Introduction
Previous research suggests that amantadine could be effective as an antiepileptic drug. We evaluate the use of the drug in children with refractory generalised epilepsy.
Method
Retrospective study of children with developmental and/or epileptic encephalopathy with spike-and-wave activation in sleep (D/EE-SWAS) or generalised epilepsy with refractory absence seizures treated with amantadine at a paediatric hospital in Madrid, Spain, over a 3-year period.
Results
We studied 12 children treated with amantadine for refractory epilepsy at a median age of 9.5 years (range, 3–11) and a median disease duration of 5 years (range, 1–8). Before initiation of amantadine, the patients had received 9.4 antiepileptic drugs on average (range, 6–14), and 9 had been placed on a ketogenic diet.
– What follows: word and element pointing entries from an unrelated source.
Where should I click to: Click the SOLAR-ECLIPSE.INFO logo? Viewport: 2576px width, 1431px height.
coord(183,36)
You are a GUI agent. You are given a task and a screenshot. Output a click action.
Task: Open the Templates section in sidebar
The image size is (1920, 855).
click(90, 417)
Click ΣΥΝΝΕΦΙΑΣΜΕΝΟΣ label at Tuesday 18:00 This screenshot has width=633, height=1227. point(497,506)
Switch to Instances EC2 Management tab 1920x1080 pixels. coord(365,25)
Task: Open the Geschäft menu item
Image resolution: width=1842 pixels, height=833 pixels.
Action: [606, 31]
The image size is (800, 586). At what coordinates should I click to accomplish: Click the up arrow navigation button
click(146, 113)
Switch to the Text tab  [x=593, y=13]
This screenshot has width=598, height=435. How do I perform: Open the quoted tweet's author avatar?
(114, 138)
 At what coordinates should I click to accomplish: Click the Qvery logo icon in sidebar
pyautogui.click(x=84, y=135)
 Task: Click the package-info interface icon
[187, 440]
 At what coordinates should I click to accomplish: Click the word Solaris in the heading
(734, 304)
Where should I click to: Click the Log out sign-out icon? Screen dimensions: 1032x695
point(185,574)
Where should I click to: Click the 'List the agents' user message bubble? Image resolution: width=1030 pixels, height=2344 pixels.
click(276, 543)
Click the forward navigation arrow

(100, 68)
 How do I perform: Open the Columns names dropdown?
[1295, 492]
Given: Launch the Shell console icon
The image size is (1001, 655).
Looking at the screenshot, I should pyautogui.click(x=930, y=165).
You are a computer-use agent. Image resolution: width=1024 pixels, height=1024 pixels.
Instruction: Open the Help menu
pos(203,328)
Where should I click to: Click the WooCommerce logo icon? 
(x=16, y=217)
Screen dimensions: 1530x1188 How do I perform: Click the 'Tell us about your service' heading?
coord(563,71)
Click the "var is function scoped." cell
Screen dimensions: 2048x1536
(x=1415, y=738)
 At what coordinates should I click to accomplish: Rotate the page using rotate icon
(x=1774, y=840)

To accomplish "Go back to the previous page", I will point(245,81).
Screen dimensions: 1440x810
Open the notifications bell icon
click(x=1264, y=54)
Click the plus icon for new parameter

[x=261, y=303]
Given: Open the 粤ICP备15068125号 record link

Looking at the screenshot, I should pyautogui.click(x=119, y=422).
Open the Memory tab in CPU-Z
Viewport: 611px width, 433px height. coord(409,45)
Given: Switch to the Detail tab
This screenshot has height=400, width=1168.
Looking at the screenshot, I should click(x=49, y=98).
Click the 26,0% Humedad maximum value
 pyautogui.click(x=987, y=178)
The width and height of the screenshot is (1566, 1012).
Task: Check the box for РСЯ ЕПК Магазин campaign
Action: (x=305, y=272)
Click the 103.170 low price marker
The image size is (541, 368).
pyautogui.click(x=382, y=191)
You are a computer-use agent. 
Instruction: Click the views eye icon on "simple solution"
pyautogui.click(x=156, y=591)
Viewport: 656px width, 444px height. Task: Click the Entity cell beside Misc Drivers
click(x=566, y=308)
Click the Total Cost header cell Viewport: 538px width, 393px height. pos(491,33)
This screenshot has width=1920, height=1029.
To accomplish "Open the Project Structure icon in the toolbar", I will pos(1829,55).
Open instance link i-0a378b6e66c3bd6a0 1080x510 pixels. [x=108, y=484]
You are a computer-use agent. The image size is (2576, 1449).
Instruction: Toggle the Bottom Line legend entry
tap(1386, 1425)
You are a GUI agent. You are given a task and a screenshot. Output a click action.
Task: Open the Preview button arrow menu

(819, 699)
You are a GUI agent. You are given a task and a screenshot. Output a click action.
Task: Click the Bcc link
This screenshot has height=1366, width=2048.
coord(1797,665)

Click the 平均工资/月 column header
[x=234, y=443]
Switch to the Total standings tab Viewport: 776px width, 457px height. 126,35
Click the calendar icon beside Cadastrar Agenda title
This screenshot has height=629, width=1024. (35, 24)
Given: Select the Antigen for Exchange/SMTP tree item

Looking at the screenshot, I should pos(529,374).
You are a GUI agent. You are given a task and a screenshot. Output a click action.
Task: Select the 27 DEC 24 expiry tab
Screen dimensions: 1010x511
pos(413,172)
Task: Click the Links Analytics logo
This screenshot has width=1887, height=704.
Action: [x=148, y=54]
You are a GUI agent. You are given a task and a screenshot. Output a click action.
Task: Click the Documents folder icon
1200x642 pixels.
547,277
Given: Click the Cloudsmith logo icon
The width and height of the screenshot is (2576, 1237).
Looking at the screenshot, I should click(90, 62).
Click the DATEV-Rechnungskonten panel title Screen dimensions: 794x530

Brain MRI displayed no structural lesion in any patient, except for one with a thalamic lesion. All patients had idiopathic epilepsy, and MRI results were normal. Five were diagnosed with D/EE-SWAS, and 7 had generalised epilepsy with refractory absence seizures (5 with refractory absence epilepsy, one with eyelid myoclonia with absence seizures, and one with Lennox–Gastaut syndrome). Amantadine was added to other antiepileptic drugs (mean number of drugs administered, 2.7) at a mean dose of 5.6mg/kg/day, with a maximum dose of 300mg/day. In the group with D/EE-SWAS, amantadine therapy achieved EEG activity normalisation and seizure control (myoclonic and absence seizures) in 80% (4/5). Among the patients with refractory epilepsy, only one (14.2%) achieved seizure control (75–99% response). One patient (10%) developed adverse effects (irritability and insomnia), leading to withdrawal of amantadine.
Conclusion
Amantadine is an effective and safe treatment for drug-resistant generalised epilepsy, especially in patients with D/EE-SWAS.